L'année 2005 a marqué aussi le classement de la gare au titre des monuments historiques. Dix ans plus tard, la Ville de Bobigny, qui avait acquis, petit à petit, l'ensemble des 3 ha de l'emprise, lançait le concours international qui a permis l'année suivante de choisir le projet porté par Okra et Philippe Prost.

Le silence de l'intervention. Pour Bobigny, il était indispensable « de révéler le site à la ville, de le sortir de son isolement pour en faire un lieu de mémoire », explique Bernard Saint-Jean, chargé de mission à la mairie. Tous les acteurs se sont retrouvés sur la nécessité de « garder le plus possible le site dans sa configuration et sa matérialité, rappelle l'architecte Philippe Prost. Ces lieux sont puissants, notre intervention devait donc être silencieuse ». Le choix a d'ailleurs été fait de conserver aussi les éléments qui se sont rajoutés depuis la fin de la guerre, du temps des empilements de ferraille, comme un haut pylône d'éclairage et le mur de soutènement qui sépare le haut du site de la zone des voies en contrebas.

Alors que l'ancien bâtiment voyageurs avait déjà fait l'objet de travaux de clos et couvert et que la SNCF avait rénové la halle de marchandises, le nouvel aménagement s'est concentré sur l'espace haut, par lequel les visiteurs arrivent. Le seuil qu'ils franchissent est celui que les bus de déportés empruntaient. Le public trouve ensuite sur sa route un pavillon de 64 m² SU qui, en plus d'abriter les agents d'accueil, forme un sas où il peut se préparer à s'immerger dans les lieux. Avec une grande feuille de béton fibré en guise de toit, la construction est un belvédère qui permet de prendre la mesure du mémorial.
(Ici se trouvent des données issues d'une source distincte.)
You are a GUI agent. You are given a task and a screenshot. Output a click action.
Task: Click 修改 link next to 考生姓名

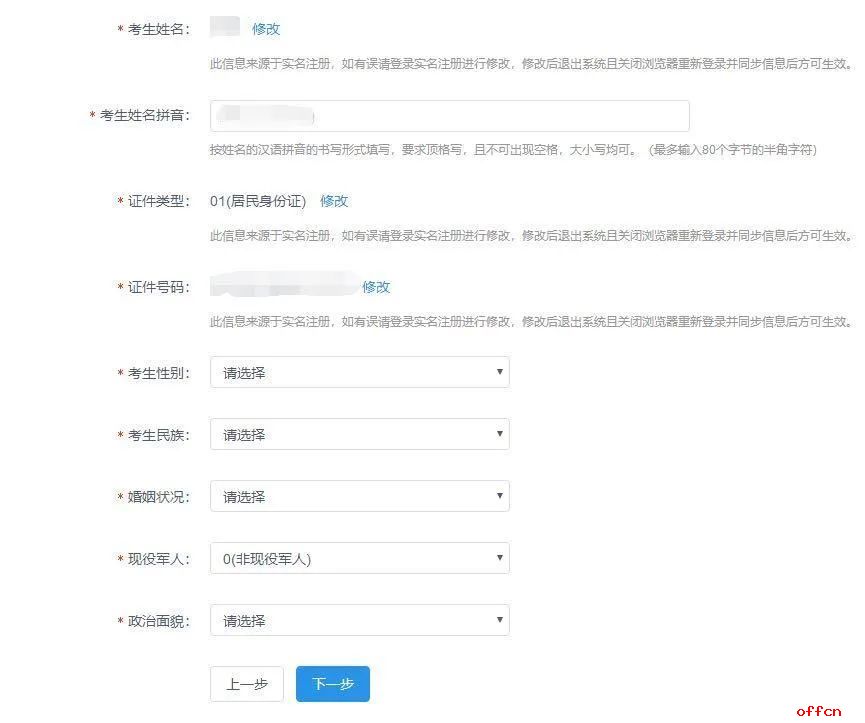(266, 29)
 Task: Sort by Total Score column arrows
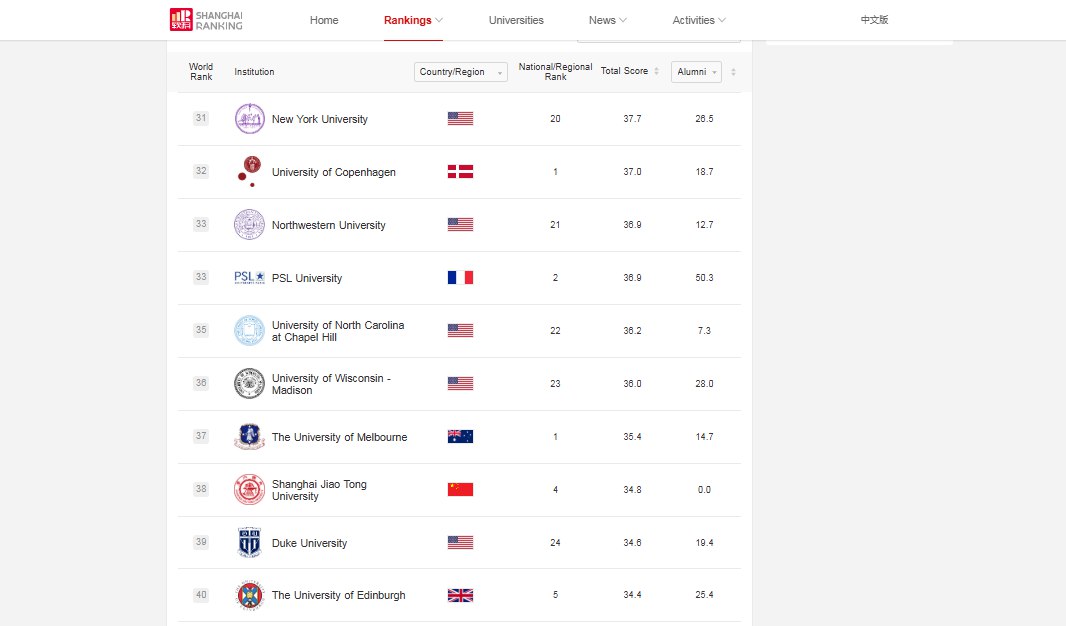coord(656,71)
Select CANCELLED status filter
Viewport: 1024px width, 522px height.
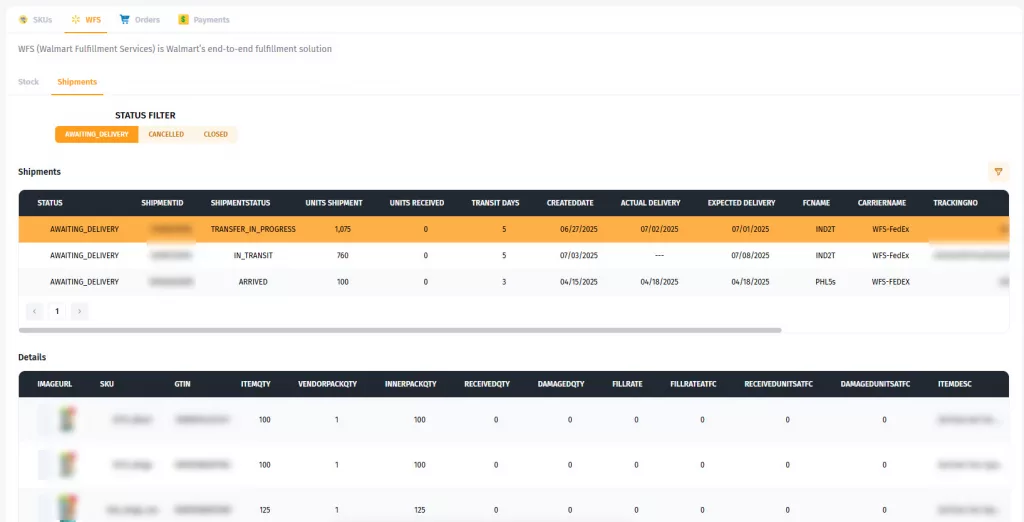[x=166, y=134]
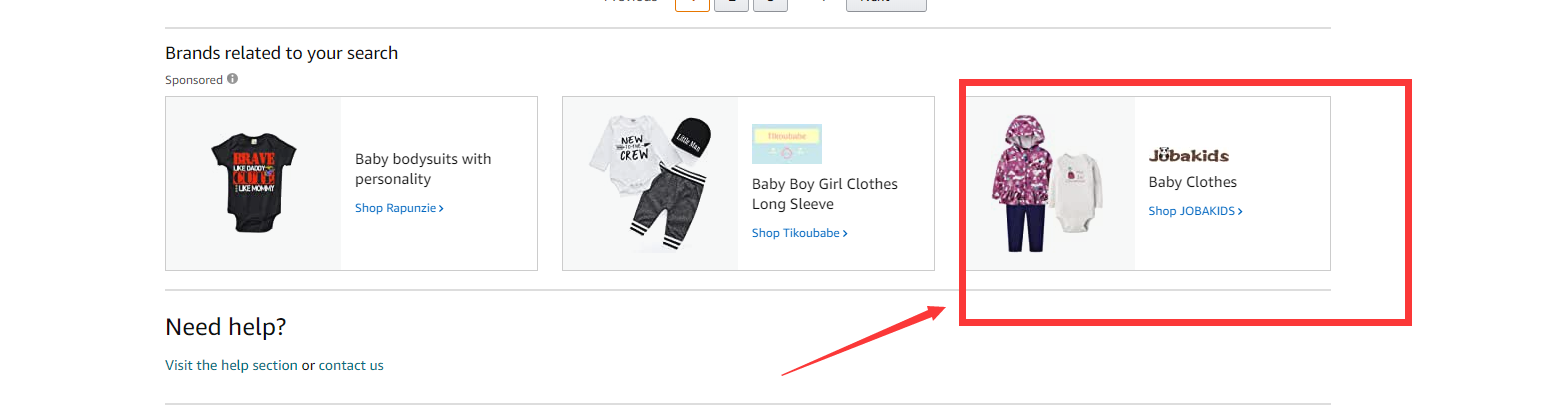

Une fois qu'il a passé cette étape et cheminé à travers le jardin en pente, le visiteur parvient sur la plateforme où étaient assemblés les convois. Là, c'est comme si rien ou presque n'avait été fait. Seuls certains pavés d'origine ont été retaillés pour ménager des cheminements accessibles aux personnes à mobilité réduite. Et, au fond de cet espace, 75 stèles d'acier dessinent un alignement saisissant qui figure tous les trains de déportés partis de France, dont les 21 de Bobigny. Le reste n'est que nature en friche, conservée comme un réceptacle de biodiversité. Et un grand vide. Sur l'ancien mur du ferrailleur a été gravée une citation attribuée à Paul Eluard : « Si l'écho de leur voix faiblit, nous périrons. »

Informations techniques
Maîtrise d'ouvrage : Ville de Bobigny.
Maîtrise d'œuvre : Okra (paysagiste, mandataire), Atelier d'architecture Philippe Prost (architecte). BET : OTCE (TCE, économie), Atelier d'écologie urbaine (environnement et écologie), 8'18'' Lumière (conception lumière). Superficie : 3 ha.
Principales entreprises : Eurovia/Emulithe (VRD, espaces verts, mobilier, éclairage extérieur), Pradeau-Morin (pavillon d'accueil et sanitaires) Empreinte (scénographie, mobilier, signalétique).
Calendrier : résultat du concours : 2016 ; études : 2016-2020 ; chantier : 2020-2022 ; ouverture : janvier 2023.
Coût des travaux : 3,70 M€ (les chantiers mémoriels sont exonérés de TVA).